Título: Na posse de Eleonora, só deu Maria da Penha
Autor: Castro, Grasielle ; Braga, Juliana
Fonte: Correio Braziliense, 11/02/2012, Brasil, p. 12

A decisão do STF de que haverá processo mesmo sem queixa da vítima foi o principal assunto na estreia da ministra da Secretaria de Políticas para as Mulheres Diego Abreu

O dia seguinte à decisão do Supremo Tribunal Federal (STF) que endureceu a Lei Maria da Penha foi marcado pela esperança de que a interpretação única da medida garanta a apuração e as investigações dos casos de violência contra a mulher em todo o país. O momento coincidiu com a posse da nova ministra-chefe da Secretaria de Políticas para as Mulheres (SPM), a socióloga Eleonora Menucucci de Oliveira, que carrega no currículo um passado de longa luta contra a violência doméstica. No discurso durante a posse de Eleonora, a presidente Dilma Rousseff reforçou que a data da troca de comando na SPM possibilitou enfatizar o entendimento único com relação à Lei Maria da Penha.
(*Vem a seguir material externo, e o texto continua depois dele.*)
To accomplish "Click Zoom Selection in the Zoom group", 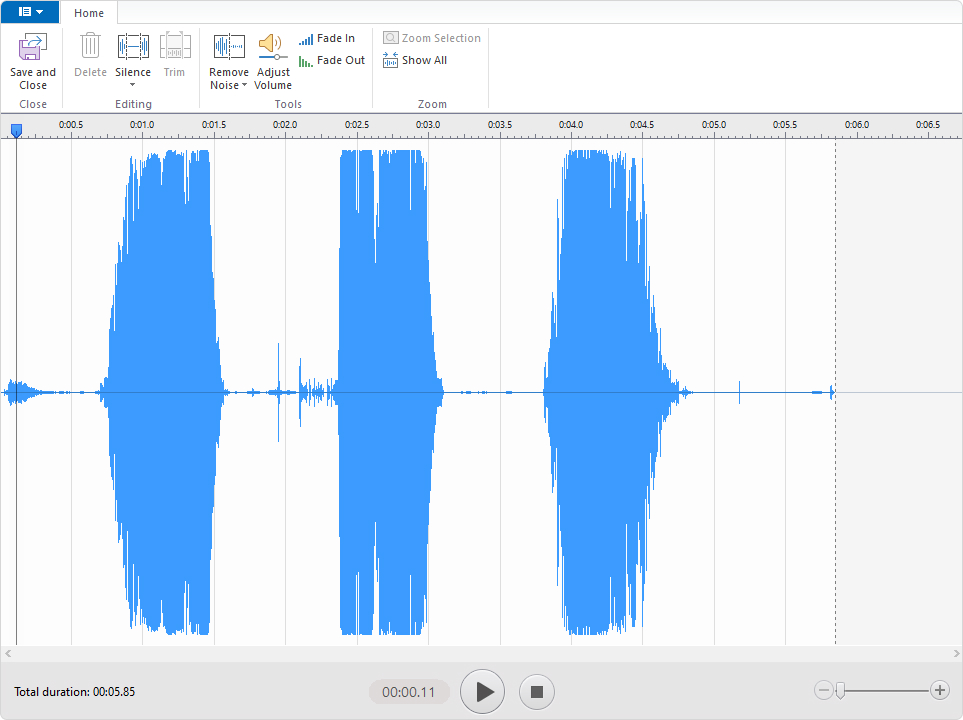I will [431, 39].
Segundo a presidente, é fundamental que exista no país uma lei clara, que considere crime a violência contra a mulher dentro ou fora de casa. Dilma acredita que o Brasil começa a construir uma cultura de paz a partir do momento em que a aplicação da lei ocorra de acordo com o texto original, permitindo que o Ministério Público faça denúncia contra o agressor e que a investigação do crime continue mesmo após a vítima desistir da queixa. "Tenho certeza de que todos nós, mulheres e homens brasileiros, demos um passo na construção de uma sociedade em que, de fato, a luta contra a violência e a discriminação avançou", discursou.

Em entrevista ao Correio, o ministro Marco Aurélio Mello, relator dos processos julgados em plenário, ressaltou que os juízes brasileiros estão obrigados a dar prosseguimento às ações decorrentes de lesão corporal leve contra mulheres. "Assentamos que a mulher, com a possibilidade de retirar a queixa, ficava vulnerável a pressões e a intimidações. Até então, o juiz marcava a audiência praticamente pró-forma. Ele só homologava a desistência. Isso era quase automático", disse.

Presidente da Associação Nacional dos Procuradores da República (ANPR), Alexandre Camanho reforça que a Constituição é clara ao dizer que os casos de agressão contra a mulher não se configuram como questão privada. Para ele, a antiga interpretação da lei — de que cabia unicamente à vítima denunciar o agressor — violava o princípio da dignidade da pessoa humana. "É como desconhecer as implicações dessa forma brutal de violência. Seja com ameaças reiteradas, abuso sexual ou cárcere privado, a vítima também fica emocionalmente comprometida", observou.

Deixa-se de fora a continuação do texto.